[Une prof en France] Faire mentir les chiffres : tout un art !

pap ndiaye

On pouvait croire que le ministère de la Santé détenait la palme du trifouillage des chiffres. Le ministre de l'Éducation nationale vient de sortir une carte maîtresse qui lui permettra de rivaliser avec MM. Véran, Braun et consorts. Il vient d'annoncer qu'à la prochaine rentrée, 1.500 postes d'enseignants seraient supprimés. Vous croyiez qu'il y avait une pénurie d'enseignants ? Vous souffrez du même trouble optique que ceux qui prétendent qu'il y aurait une pénurie de lits d'hôpitaux, d'infirmiers ou de main-d'œuvre dans la restauration. C'est drôle, comme on peut se tromper, parfois, quand on ne regarde pas un problème sous le bon angle. Il y a, visiblement, un trop-plein d'enseignants, puisqu'on va pouvoir se passer de 1.500 d'entre eux… Le motif ? Le déclin démographique.

Il fallait y penser. Le secondaire perdra 840 élèves l'an prochain. On peut donc supprimer 500 postes dans le secondaire - en plus des 1.000 supprimés en primaire -, dixit M. Ndiaye, et cela ne se verra quasiment pas à la rentrée car les classes ne sont pas surchargées et on pourra répartir les élèves… Là encore, il faut s'incliner devant les chiffres. De mauvais coucheurs qui auraient, en plus, le défaut d'être parents d'élèves ont peut-être cru remarquer que leur enfant partageait sa salle de classe avec 30 ou 35 condisciples. Illusion d'optique ! Le ministère évalue à 26 le nombre moyen d'élèves par classe dans le secondaire. Pourtant, dans la classe de 5e de ma fille, ils sont 32, dans celle de sa sœur qui est en 3e, ils sont 33, dans la classe de mon fils, en première, ils sont 38. Et les 6 autres première de ce lycée public affichent le même effectif, comme les classes tenues dans d'autres établissements par mes amis professeurs, qui préparent tous entre 32 et 39 élèves au baccalauréat.

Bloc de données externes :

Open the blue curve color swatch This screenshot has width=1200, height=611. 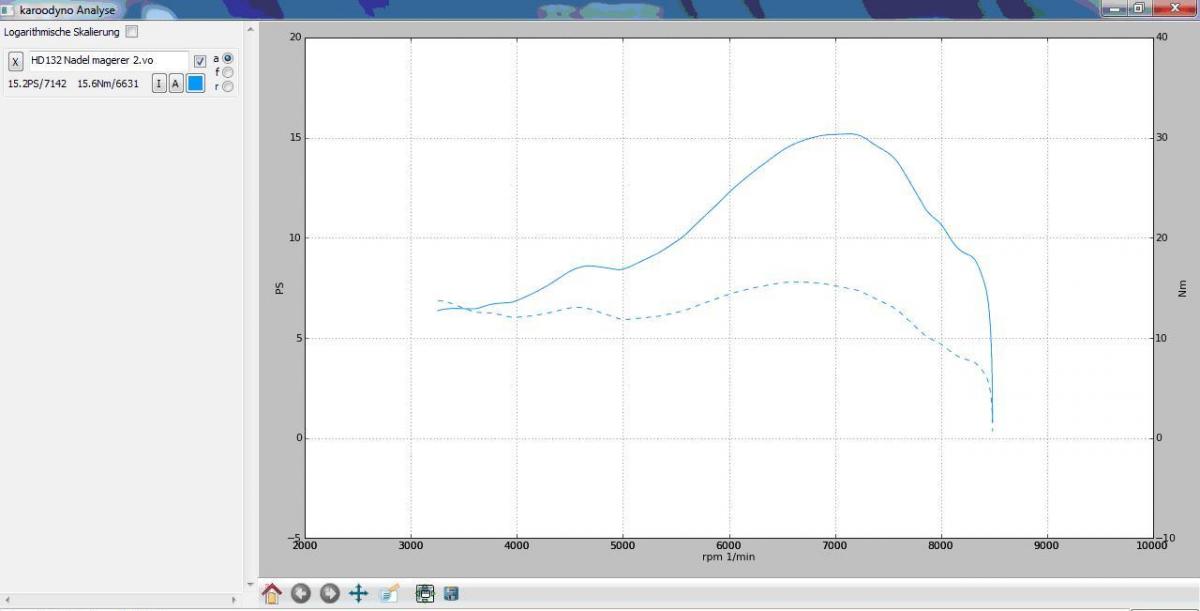(x=196, y=84)
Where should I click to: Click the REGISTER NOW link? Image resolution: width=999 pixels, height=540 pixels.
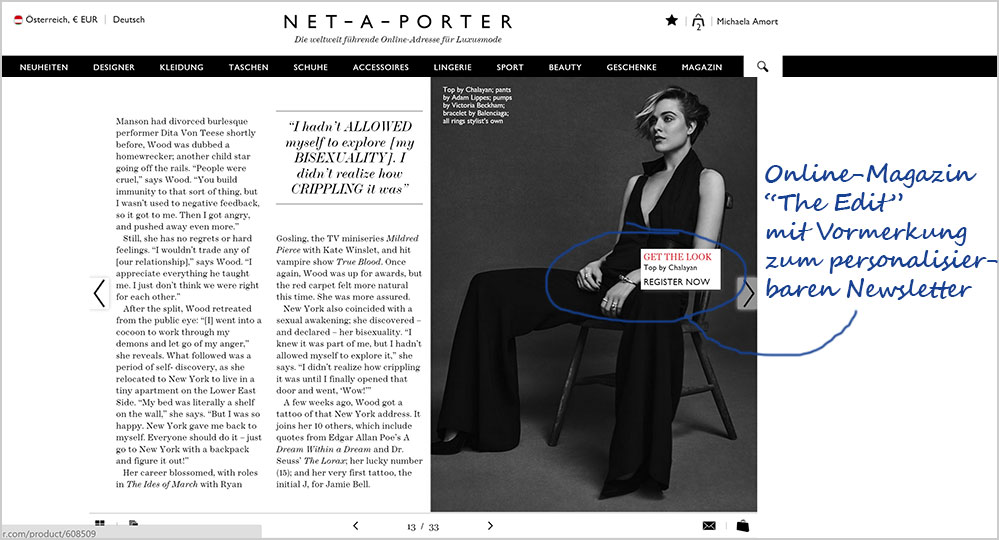point(677,281)
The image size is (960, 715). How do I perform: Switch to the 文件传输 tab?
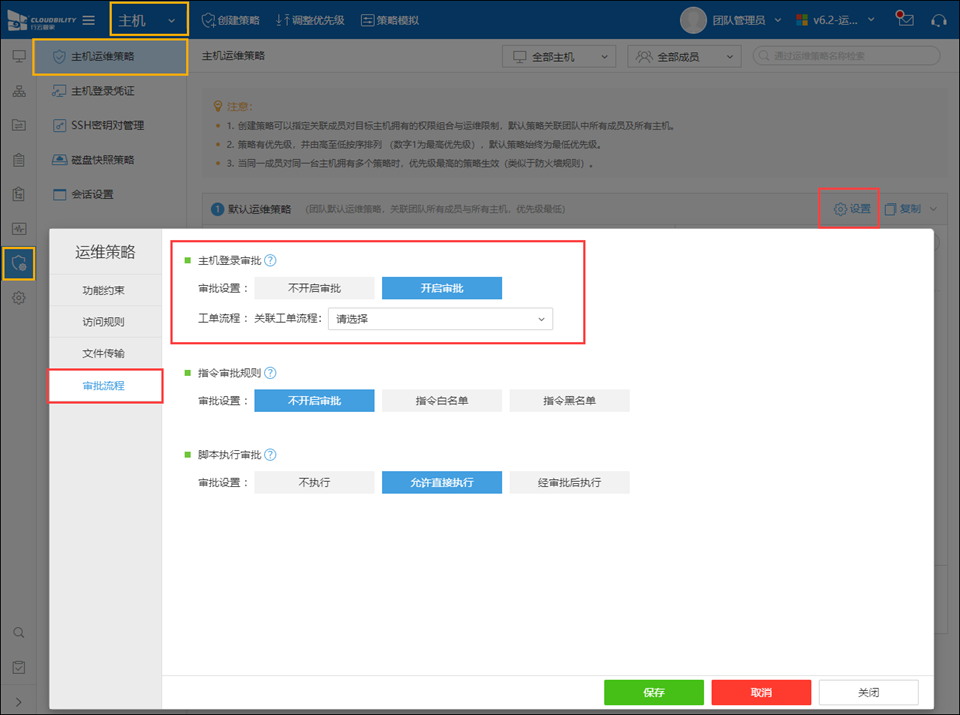point(104,354)
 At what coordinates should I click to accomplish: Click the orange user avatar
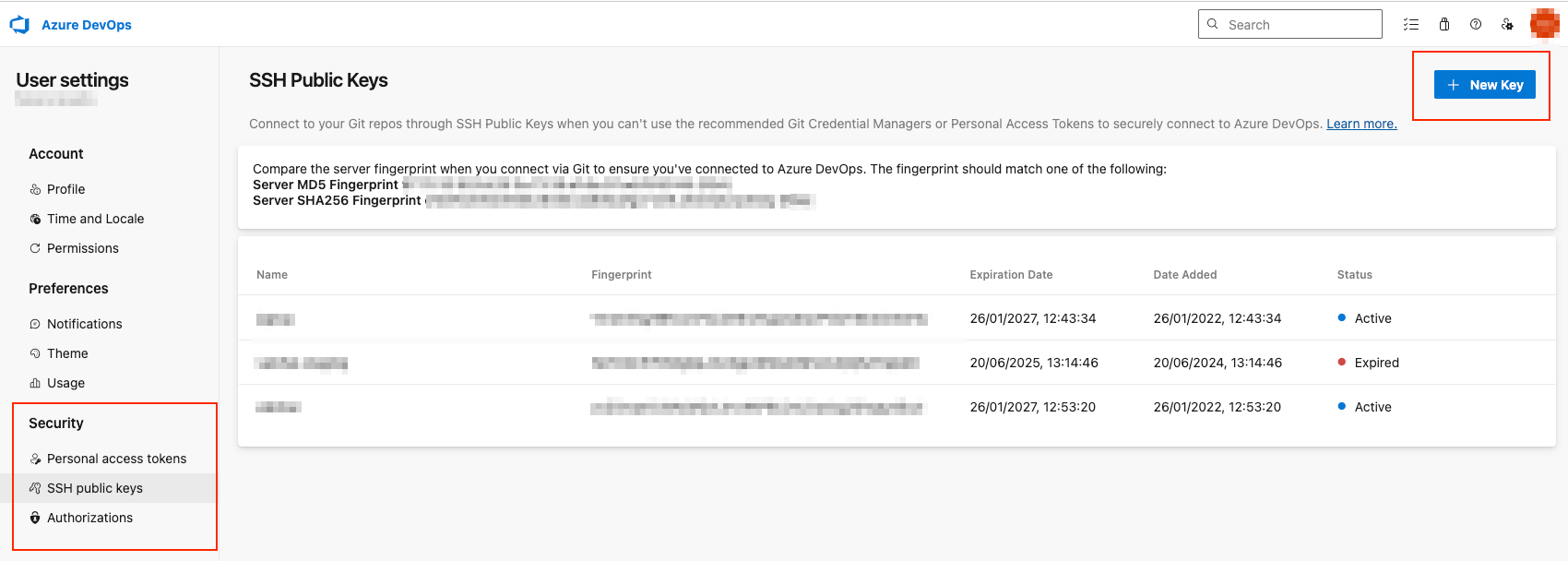tap(1544, 24)
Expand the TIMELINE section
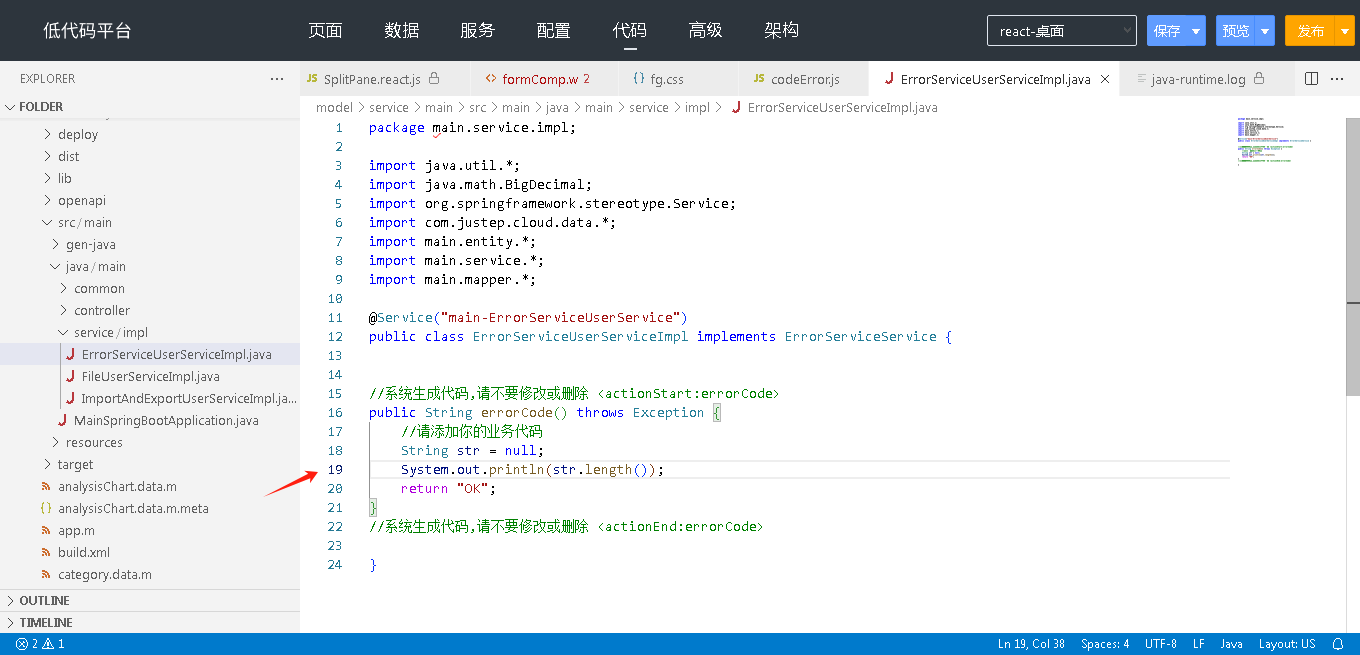 (x=46, y=623)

Il doit donc y avoir en France, cachées on ne sait où, tout plein de classes heureuses à 10 ou 12 élèves dont on n'entend jamais parler. C'est la magie de la centralisation du pouvoir et de la réflexion à partir de moyennes nationales, sans prise en compte des réalités locales.

Ensuite, il faut accepter l'idée que 840 élèves en moins justifient la suppression de 500 postes. Je ne suis pas très forte en mathématiques, mais le ratio me paraît étonnant. Dans mon établissement, qui est un petit collège rural ayant subi beaucoup de défections, récemment, en raison d'événements propres à la zone, nous sommes 25 enseignants, pour environ 400 élèves. Nous avons donc la chance d'avoir des classes peu chargées. Ce qui est heureux, vu le profil de certains de nos élèves. Dans mon ancien lycée, nous étions une grosse cinquantaine, pour 1.400 élèves. Si l'on garde la même proportion, 500 professeurs prennent en charge environ 14.000 élèves dans le secondaire. Cela fera un gros manque, même si on retranche 840 élèves aux effectifs nationaux… Mais nous ne manquerons pas d'enseignants, promet le Pap. De la même manière, son homologue le médecin général avait affirmé qu'on ne manquerait ni de masques, ni de gel, ni de lits, ni d'électricité, ni d'essence, ni de rien, en fait. Les gens voient vraiment le verre à moitié vide au lieu de faire confiance à leurs grands timoniers qui gardent si bien le cap. Le cap vers un mur immense contre lequel on va se fracasser. Mais ils auront quitté le navire avant l'impact, si leur instinct murin les prévient à temps.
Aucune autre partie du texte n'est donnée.